On notait alors la présence sur place de Monsieur Dray substitut du procureur de la république qui procédait immédiatement aux premières constatations. Avec aussi la présence de messieurs Demange Préfet d'Oran, Fouques - Duparc, Sénateur Maire, l'Amiral Blanchard, le général Gillot, Si Ali vice-Président du Conseil général.

Les corps furent immédiatement transportés à l'hôpital Baudens où une chapelle ardente était dressée et où le Souvenir Français prêtait son dévoué concours. Là, les septs cercueils, recouverts du drapeau tricolore et de fleurs, étaient exposés.
Mesdames Daumont et Hamelin, habitant Oran venaient se recueillir tandis que les compagnons d'Armes des disparus organisaient un piquet d'Honneur.
Dans la journée du 13 décembre diverses personnalités locales dont Madame Maraval - Berthoin présidente de la Croix rouge française, des amis des victimes et de nombreux officiers de la B.A.N. de Lartigue et de la garnison d'Oran se succédaient dans la chapelle ardente pour un dernier hommage.
Les obsèques eurent lieu le jeudi 14 décembre 1950 à 15 h à l'hôpital Baudens. La chapelle de l'hôpital était trop petite pour contenir les autorités civiles, militaires et locales.
L'absoute était donnée par le Père Duchatelet, aumônier de la Marine assisté de l'Aumônier de la Division d'Oran, Barral et de l'Abbé Koger..
Chaque cercueil était porté par six sous-officiers, vers la grande cour. Des fusiliers - marins rendent les honneurs. L'Amiral Blanchard lit les citations de ces soldats morts en service commandé :


Sont cités en ces termes :
" Jeunes élèves pleins de qualités de la jeunesse, ont trouvé la mort en service commandé ".
Puis suivaient les discours d'usage : Commandant de Morlais, commandant la Base Aéronavale de Lartigue. Amiral Blanchard Monsieur Ricaud, Sous préfet.

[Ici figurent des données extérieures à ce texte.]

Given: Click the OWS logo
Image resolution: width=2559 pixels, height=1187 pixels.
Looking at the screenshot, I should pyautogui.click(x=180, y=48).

Voici en guise de conclusion la déclaration d'un de ses amis de la B.A.N. de Lartigue : " Ils étaient sept, pleins d'espoir…
Jean, second Maître pilote conduisait l'Anson,
Il est parti sur ce " zinc " pour le dernier exercice d'une longue série de vols qu'il a effectués au cours de son séjour dans l'Aéronavale. Il était au terme de son engagement et s'apprêtait à partir en permission libérable.
Je l'ai vu la veille du vol tragique, un gars plein d'allant, d'entrain, de gaieté et d'espoir. De cet espoir qui anime et éclaire le visage de tous les hommes qui, pour avoir sans cesse côtoyé la mort, ne croient plus qu'elle peut les frapper avant longtemps, longtemps… une fois leur vie bien remplie.
L'avenir s'ouvrait devant lui riant, fleuri, parfumé, confortable et …sûr.
Et je l'ai revu sous l'amas de ferrailles dans le hangar des ateliers Assante.
Il était étendu à plat ventre, les deux bras tendus en avant. Et il a fallu moins de deux minutes, à 15h38 l'avion était aperçu de La Sénia et la montre de Jean s'était bloquée à 15h40, pour anéantir la vie qui gonflait cet être ardent, courageux, hardi, vaillant. Terrible fatalité !
Et il a fallu moins de deux minutes pour anéantir sept jeunes gens tous pleins de vie et d'espoir. Moins de deux minutes pour plonger brutalement dans la détresse, des familles aux quatre coins de France. Dans la détresse poignante, affreuse, inconsolable devant la quelle on enrage d'être impuissant ! "

Michel Gonzales


(1) ANSON 37
Constructeur, AVRO (G.B.)
Dérivé du civil Avro 652. Première mise en service en 1936.
Premier monoplan de la R.A.F.
Premier avion à train rentrant.
Utilisé pour la reconnaissance, la recherche, le sauvetage jusqu'en 1942.
Puis utilisé pour l'entraînement standard des pilotes et des navigateurs - radios.
11020 appareils construits. 33 appareils ont été équipés avec des moteurs Armstrong-Siddeley de 350 ch ;
Ont été utilisés par l'Aéronautique navale française de 1946 à 1951.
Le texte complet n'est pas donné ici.